Records from a collection:
+---+

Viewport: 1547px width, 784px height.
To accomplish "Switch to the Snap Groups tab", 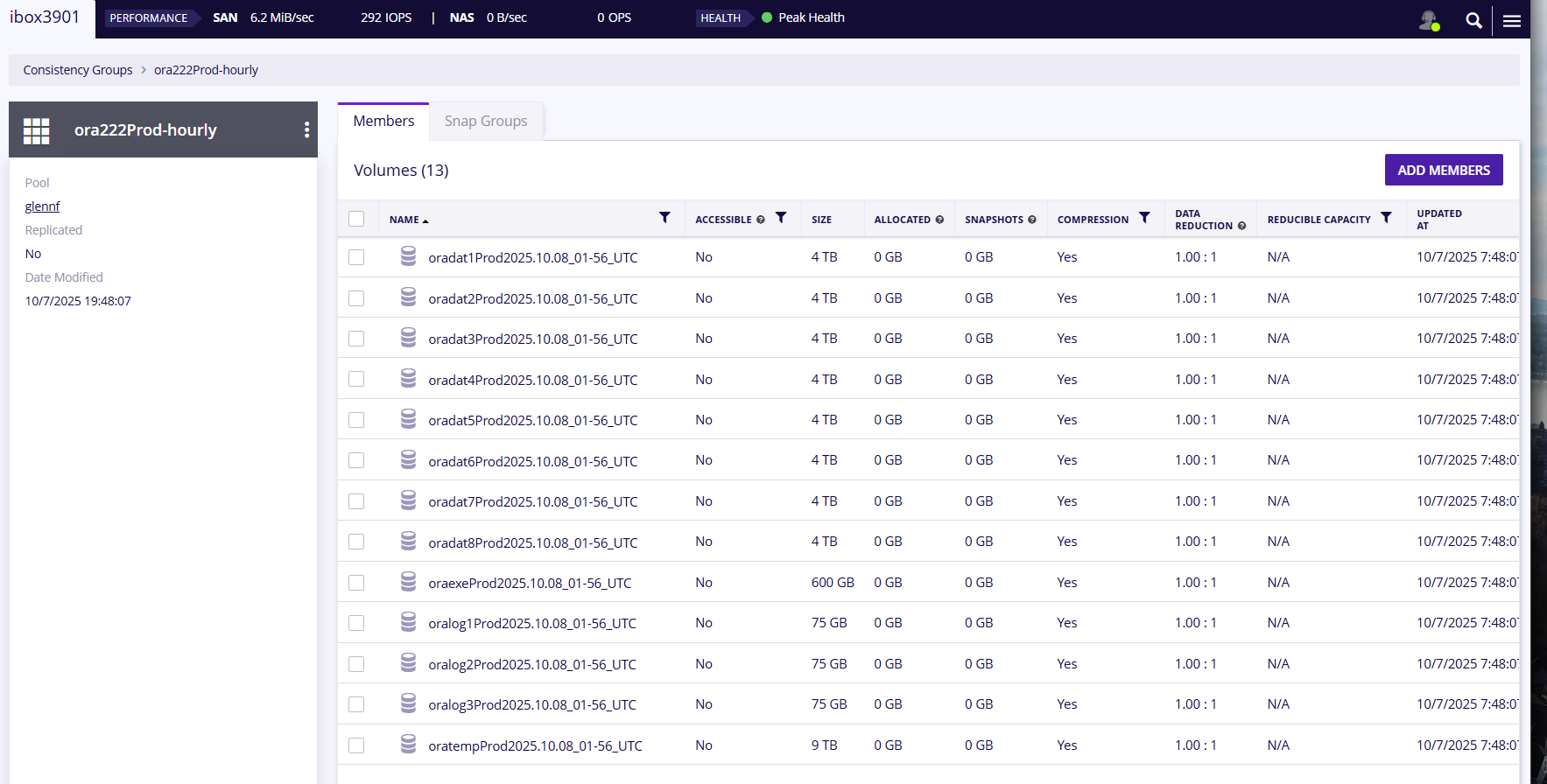I will coord(486,121).
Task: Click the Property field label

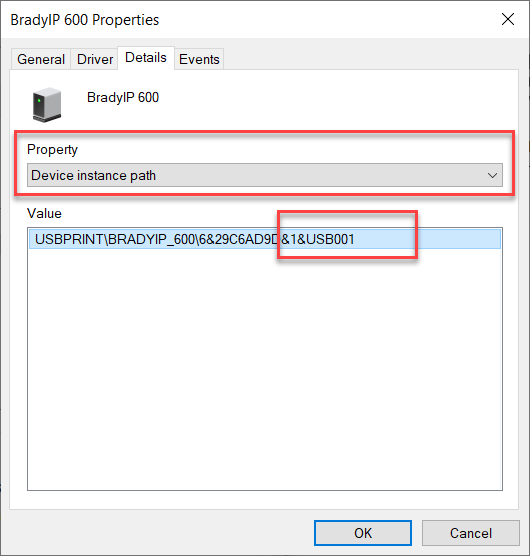Action: [52, 150]
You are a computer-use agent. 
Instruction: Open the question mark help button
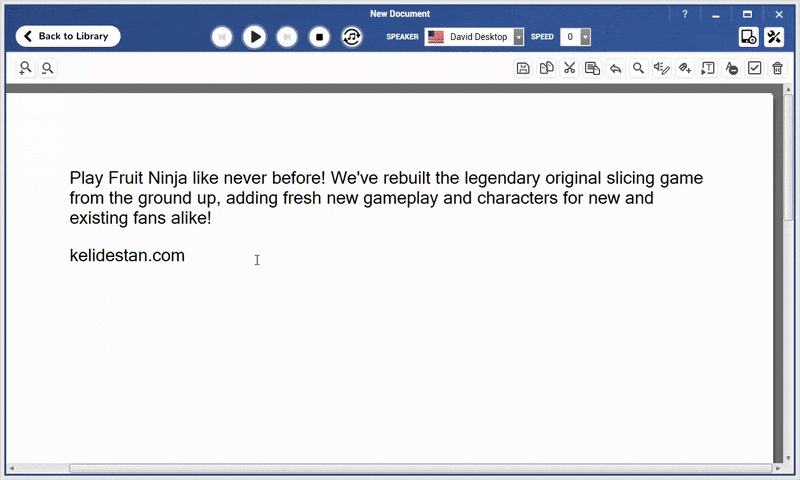(x=685, y=14)
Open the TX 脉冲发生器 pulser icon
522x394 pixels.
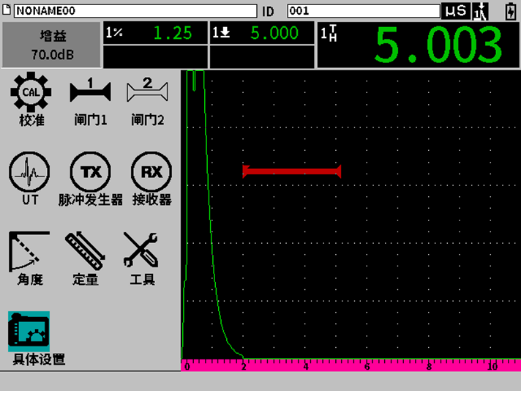(x=90, y=179)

+---+

ABOUT THIS TASK:
Leave out every picture and copy verbatim the lines running from the line containing "Task: Click the Property field label" through the final line of the data.

REPLY TO THE EXERCISE:
Task: Click the Property field label

Action: [52, 150]
You are a computer-use agent. 
Instruction: Open the question mark help button
(x=685, y=14)
Open the TX 脉冲发生器 pulser icon
522x394 pixels.
(x=90, y=179)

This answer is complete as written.